With China’s economy trending slower, think tanks have started reconsidering their timeframes for it to become the world’s biggest. The London-based Centre for Economics and Business Research, for example, has decided it will take two years longer than originally predicted, with China passing the U.S. in 2030. The Japan Center for Economic Research now says it won’t happen until 2033, four years later than before. And according to “Revising down the rise of China,” a report from earlier this year by Sydney-based think tank Lowy Institute, China will likely “never establish a meaningful lead over the United States and [will] remain far less prosperous and productive per person than America, even by mid-century.”

Some are saying it may never happen. Former U.S. Treasury Secretary Lawrence Summers recently told Bloomberg News it was “now much less clear” whether China would ever surpass the U.S., citing low productivity and government control over business. Several years ago, Capital Economics chief Asia economist Mark Williams was already saying China likely would never become number one, naming falling productivity as well as China’s shrinking workforce as reasons. And I predicted in my 2020 book “The Myth of Chinese Capitalism,” that even if China were to surpass the U.S. it might well fall back again into second place later, because of a lack of progress in reforming the hukou or household registration system and the land market, both of which are necessary to create a more consumption-driven economy and power growth (I have made this prediction again much more recently.)

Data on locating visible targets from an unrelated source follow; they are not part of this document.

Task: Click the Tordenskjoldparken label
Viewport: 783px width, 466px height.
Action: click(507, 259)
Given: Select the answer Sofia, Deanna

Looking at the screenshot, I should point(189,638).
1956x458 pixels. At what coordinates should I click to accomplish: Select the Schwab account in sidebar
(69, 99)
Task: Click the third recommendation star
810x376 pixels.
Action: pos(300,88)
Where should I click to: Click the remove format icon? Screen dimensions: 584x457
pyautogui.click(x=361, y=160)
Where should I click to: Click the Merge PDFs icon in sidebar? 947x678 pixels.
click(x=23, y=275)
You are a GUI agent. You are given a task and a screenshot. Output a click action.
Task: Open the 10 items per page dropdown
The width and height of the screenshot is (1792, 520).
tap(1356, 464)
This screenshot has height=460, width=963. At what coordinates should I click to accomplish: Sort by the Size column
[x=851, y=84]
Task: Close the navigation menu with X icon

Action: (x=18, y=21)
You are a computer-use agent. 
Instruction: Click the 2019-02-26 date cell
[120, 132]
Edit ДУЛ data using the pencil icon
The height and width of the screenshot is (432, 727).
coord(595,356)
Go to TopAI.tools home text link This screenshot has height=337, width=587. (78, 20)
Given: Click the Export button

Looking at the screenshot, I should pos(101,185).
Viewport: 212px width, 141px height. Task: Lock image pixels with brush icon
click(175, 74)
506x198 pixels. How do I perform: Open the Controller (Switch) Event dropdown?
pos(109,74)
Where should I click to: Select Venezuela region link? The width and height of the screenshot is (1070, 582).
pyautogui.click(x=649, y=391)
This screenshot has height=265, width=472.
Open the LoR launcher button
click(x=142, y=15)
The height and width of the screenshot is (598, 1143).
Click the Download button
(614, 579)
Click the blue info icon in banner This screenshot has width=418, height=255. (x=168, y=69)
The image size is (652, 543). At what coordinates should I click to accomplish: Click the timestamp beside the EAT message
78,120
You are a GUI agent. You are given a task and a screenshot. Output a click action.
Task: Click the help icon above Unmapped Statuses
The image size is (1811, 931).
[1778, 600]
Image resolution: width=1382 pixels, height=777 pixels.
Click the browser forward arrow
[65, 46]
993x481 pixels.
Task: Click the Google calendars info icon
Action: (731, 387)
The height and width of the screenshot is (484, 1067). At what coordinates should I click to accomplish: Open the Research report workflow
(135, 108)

While China’s leaders have never said it explicitly, it’s pretty clear that there is a second part to their much touted goal for their country to become “prosperous and strong” by the 100th anniversary of the founding of the People’s Republic of China in 2049. The unsaid part is that China must surpass the U.S. (Xi’s oft repeated statement that “the East is rising and the West is declining” and that “time and momentum are on our side,” more than hints at that.). If China never does become the world’s preeminent power as measured in economic heft, that’s sure to provide a serious stress test to the Party’s legitimacy.